Sometimes the messages are more subtle and only he can relay the real depth.

One of my favorite stories he tells is when he had double digit sobriety and had a job as a house inspector and he went to inspect this very nice home that was being built. He arrived and it was certainly still under construction, he also realized he was the only one there. He entered the house and started inspecting it, when he went upstairs to the beautiful house and he entered one of the master bath rooms and something caught his eye. They had gold shower heads in all the showers upstairs. He had always wanted a gold shower head, and the more he thought about it, before he knew it he was touching it and turning it and then magically it came off and was in his hands. He began to tell himself that they would never miss this thing; they would just think someone forgot to put this one on or something. So he took the shower head down to the car opened the trunk and threw it in. Jumped in the seat and started driving off when something hit him that this was not so bright. He stopped the car and began to think and now shaking at this point he turned the car around pulled up to the house opened the trunk grabbed the shower head ran up stairs and into the bathroom where he just set it on the tile floor next to the stall. And then he ran out to his car. A short time later he was in a meeting and he began telling this story and what he had done and maybe just maybe what it could have cost him. He finished and everyone clapped and even cheered. The next week one of the fellows showed up at the meeting with guess what? A gold shower head as a gift.

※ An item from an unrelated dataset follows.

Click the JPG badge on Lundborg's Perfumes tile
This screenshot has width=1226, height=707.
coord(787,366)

He has several serious stories/lessons, like growing up and his mother getting married to a black man and how he learned from that man and he saw firsthand how the relationship was before its time for that era. Though the man had great timing for very different reasons and dignity.

He tells stories always with the hope that someone with less time will identify and have less fear. Like when he was scared to do his 4th and 5th and finally told his sponsor he was in fear of what he would think or heaven forbid someone find out what a horrible person he was. And he tells us how his sponsor at the time, now deceased shared with him that he was an enforcer for a connected family and asked him if he knew what it was like to choke a man to death? Nothing else was discussed and he shared how he was then able to do his 4th and 5th without any more questions.

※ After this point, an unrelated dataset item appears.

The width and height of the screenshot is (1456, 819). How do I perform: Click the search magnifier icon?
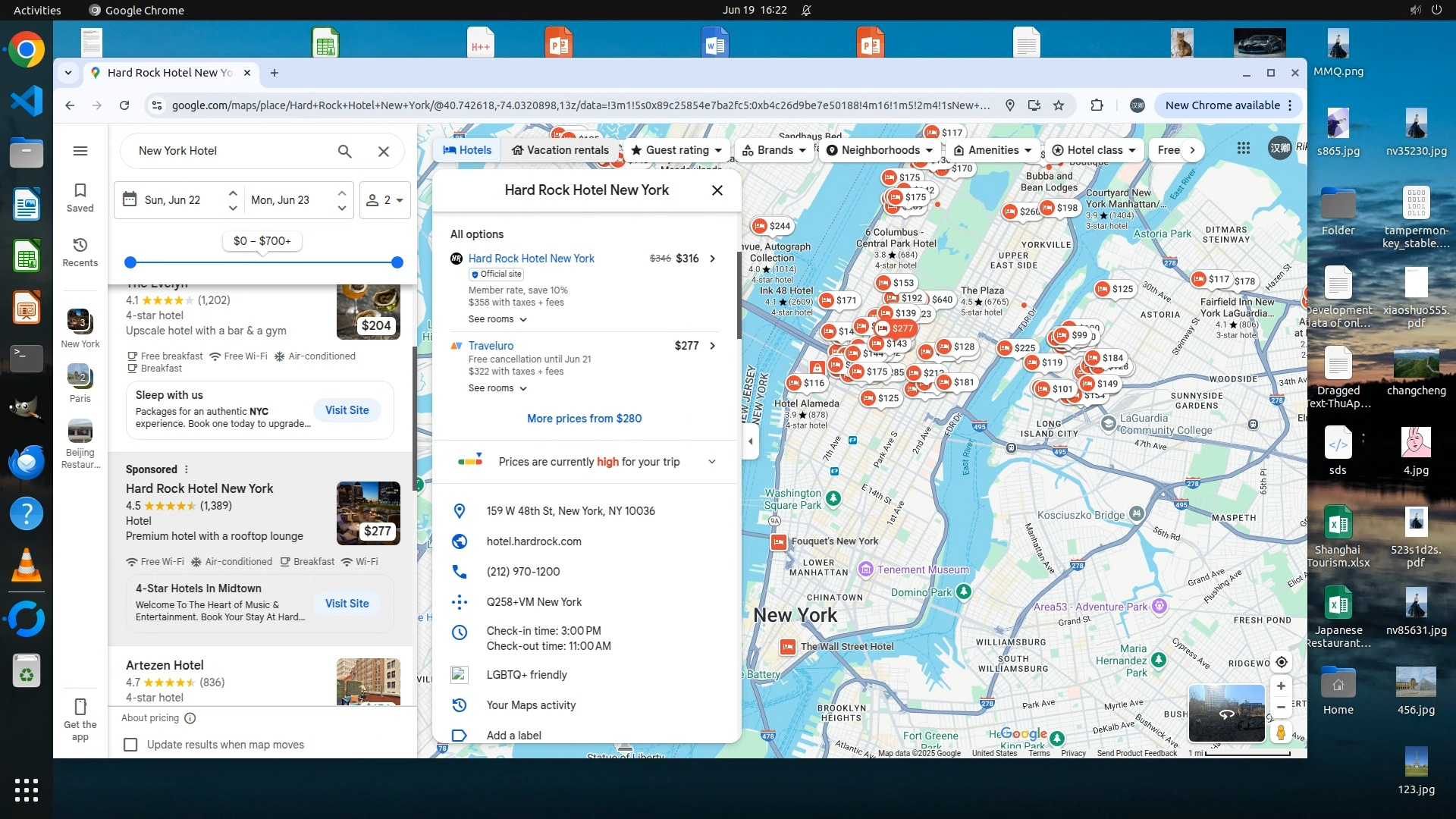344,151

He has shared many times about his marriages often helping folks having challenges with theirs. Often he admits his own short comings and defects. Reminding folks that 3 marriages were in sobriety and we are reminded that it is progress not perfection that we are all work in progress and he has learned not go pass engaged to be married.

He shares how through the years he has watched, seen and heard of 1000's of people relapsing and how out of fear of ever relapsing himself he would go and asked the people. What happened? Why did you relapse sincerely wanting to know so he himself would not make the same mistake. And nearly all said the same thing in the end. They would talk about their bosses or wives or husbands ,finances, children, other pressures and then way down at the end nearly each one of the 1000's would say as if it were not so important. “Oh and then I stopped going to meetings"

I mentioned earlier there have been many serious conversations and tears. The last year was this man’s toughest challenge ever. He learned that his own son had terminal cancer. At first he and the group thought a miracle might happen. Though as the months went by the group became tighter and tighter until the day came where his son had died. The bond these men have is something I crave, they are my heroes. I have been privileged to watch and hear how this program works in so many different ways.

I am reminded I am not near the man some of these men are that have walked before me, perhaps one day I will be.
I am just scratching the surface of what this program is really about. Thank God I have men like this Long Timer and others to teach me and keep me right sized and teachable.

Even within hours of losing his son, He reminds the group in tears.

"That it's true for me, just as I believe it's true for all of you. That none of you have had your best day yet."